*** INFORMATION SUPPLIED ***
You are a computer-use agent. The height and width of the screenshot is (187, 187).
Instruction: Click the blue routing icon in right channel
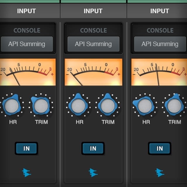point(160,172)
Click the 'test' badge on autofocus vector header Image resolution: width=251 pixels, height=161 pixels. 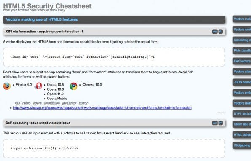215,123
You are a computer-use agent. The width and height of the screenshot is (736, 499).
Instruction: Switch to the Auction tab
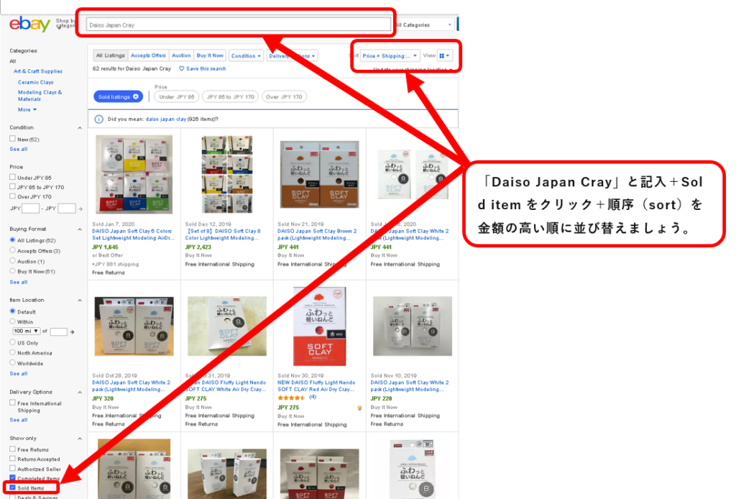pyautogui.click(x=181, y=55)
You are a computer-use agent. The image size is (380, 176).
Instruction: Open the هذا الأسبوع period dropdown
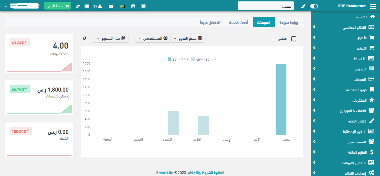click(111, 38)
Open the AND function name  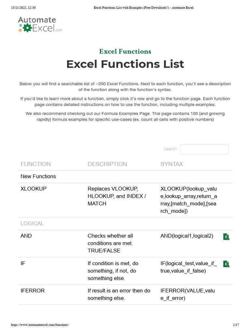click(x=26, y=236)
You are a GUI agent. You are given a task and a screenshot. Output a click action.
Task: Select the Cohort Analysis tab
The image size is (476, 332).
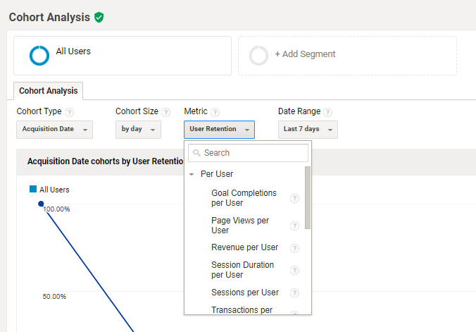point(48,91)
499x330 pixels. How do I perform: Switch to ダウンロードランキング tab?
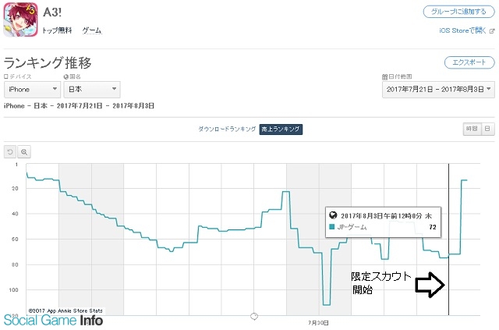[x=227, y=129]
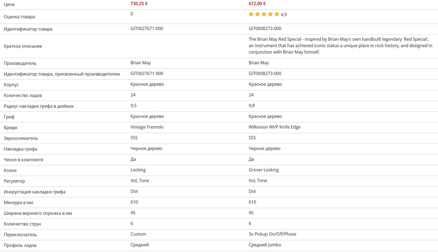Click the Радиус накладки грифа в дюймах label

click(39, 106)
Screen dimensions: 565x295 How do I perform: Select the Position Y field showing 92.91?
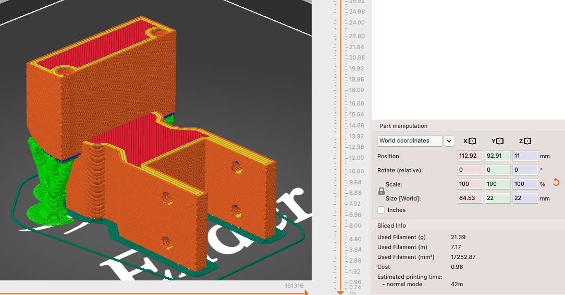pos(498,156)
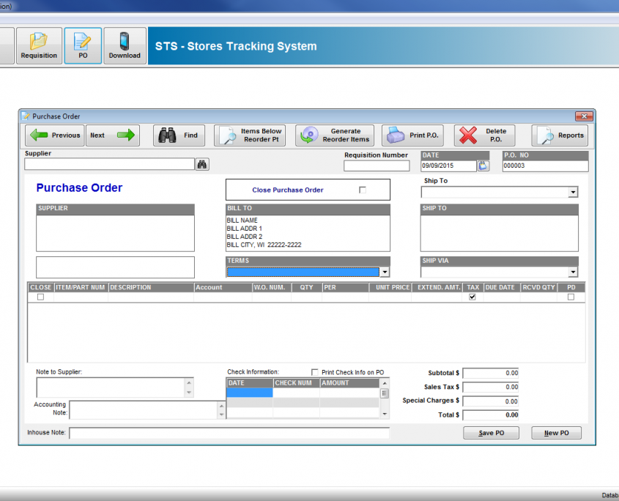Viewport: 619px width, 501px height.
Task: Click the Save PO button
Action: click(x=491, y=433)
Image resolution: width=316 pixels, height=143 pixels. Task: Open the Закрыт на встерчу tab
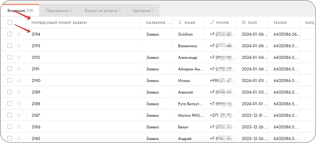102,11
*** End of INFORMATION SUPPLIED ***
● WHAT YOU NEED TO DO
Your response should contain each line of the entries above that holds the string "computer".

● TASK ANSWER
You are a computer-use agent. The height and width of the screenshot is (187, 187).
You are a computer-use agent. The width and height of the screenshot is (736, 499).
You are a computer-use agent. The image size is (380, 176).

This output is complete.